Stated problem
Copy out the lines from the one containing "Open username above 还在微微的动 comment" through the last line, character for character. Leave out the pictures.

%%

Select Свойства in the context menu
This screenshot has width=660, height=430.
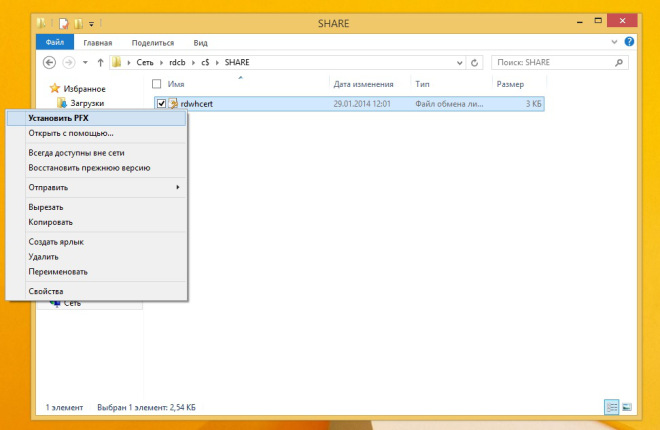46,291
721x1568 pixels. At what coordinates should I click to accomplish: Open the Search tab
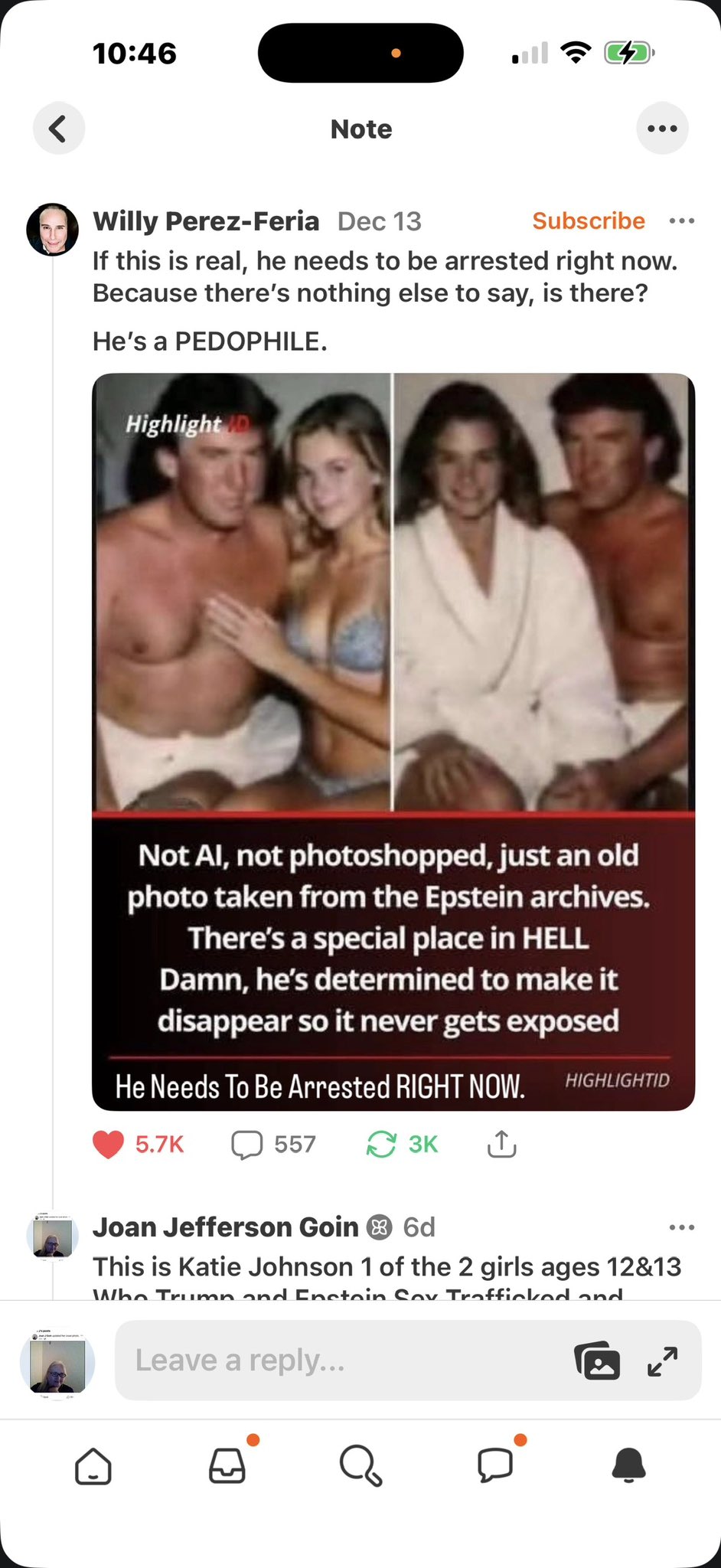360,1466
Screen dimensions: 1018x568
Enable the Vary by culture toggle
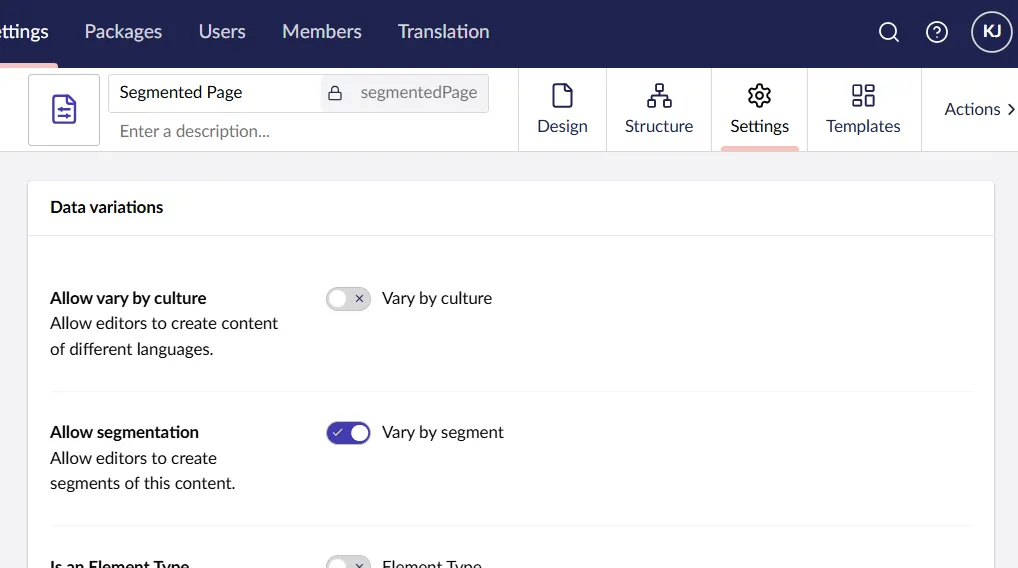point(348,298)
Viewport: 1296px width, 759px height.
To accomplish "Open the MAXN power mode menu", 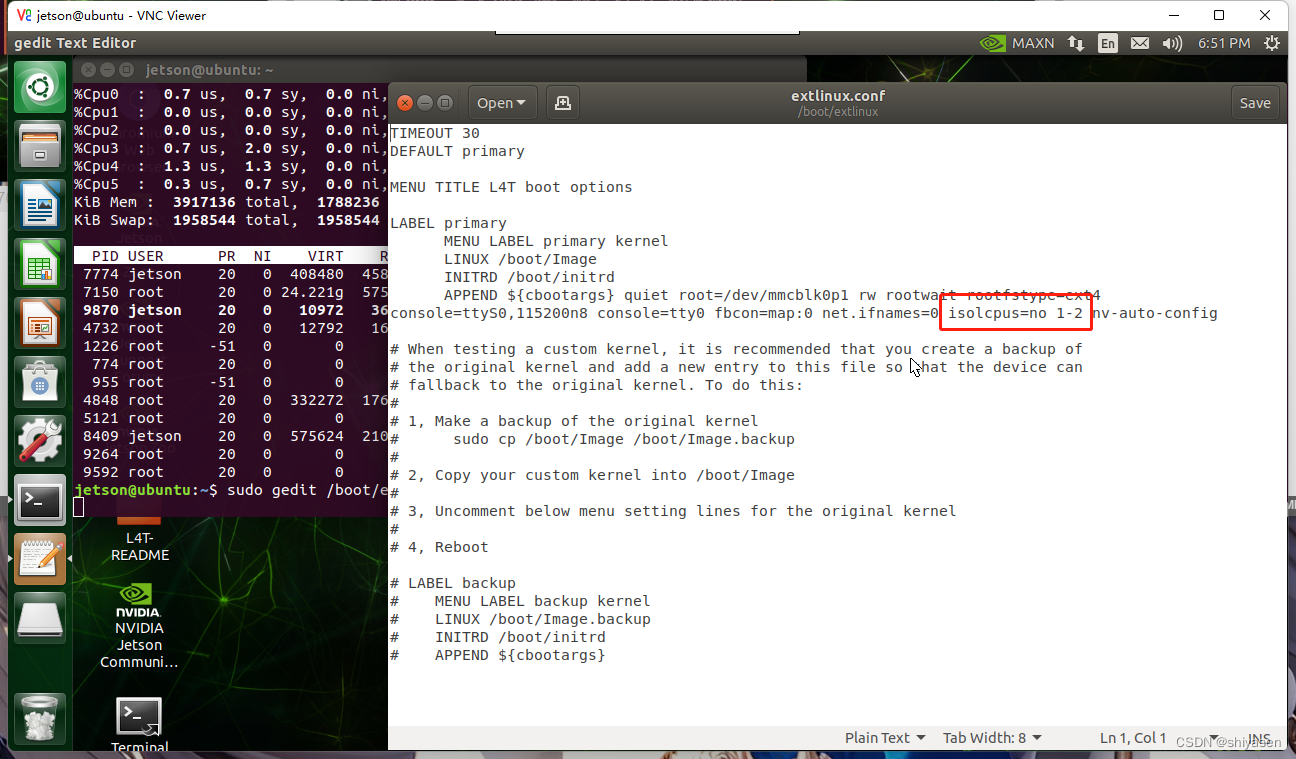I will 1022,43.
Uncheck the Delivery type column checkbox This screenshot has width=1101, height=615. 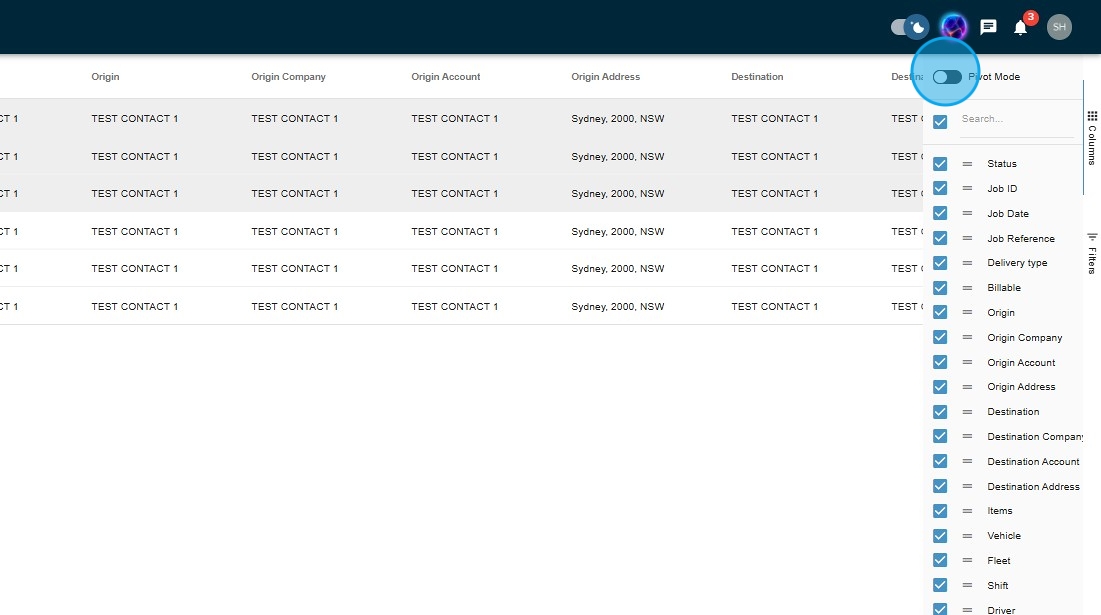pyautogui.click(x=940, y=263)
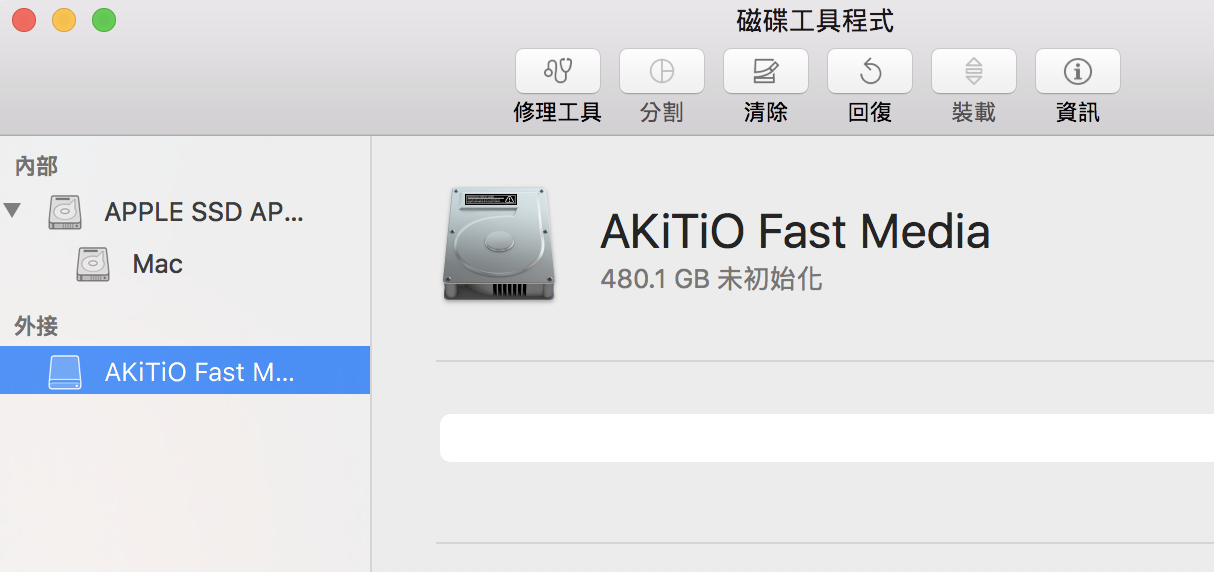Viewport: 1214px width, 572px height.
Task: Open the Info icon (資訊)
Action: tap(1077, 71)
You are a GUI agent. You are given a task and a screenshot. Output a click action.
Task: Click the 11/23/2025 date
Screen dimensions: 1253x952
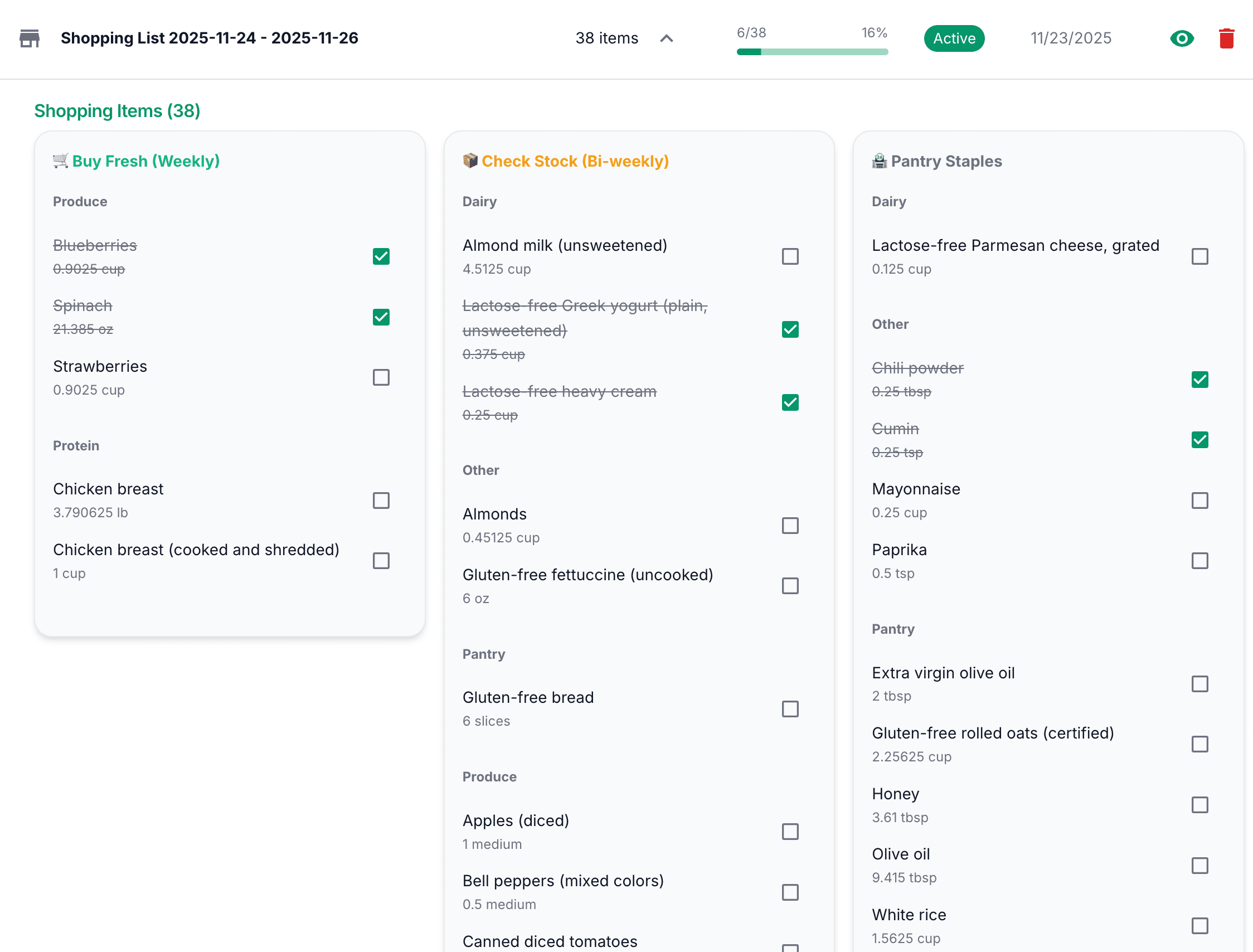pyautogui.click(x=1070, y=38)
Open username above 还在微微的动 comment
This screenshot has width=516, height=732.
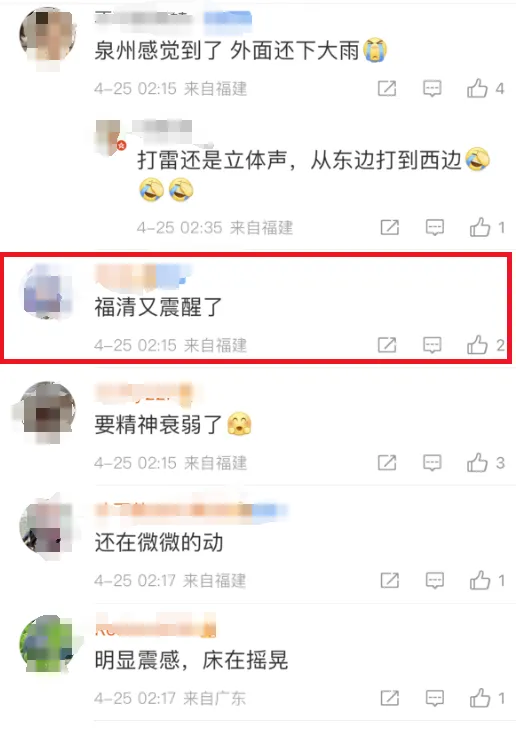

%%

Answer to the exercise
Open username above 还在微微的动 comment
This screenshot has width=516, height=732.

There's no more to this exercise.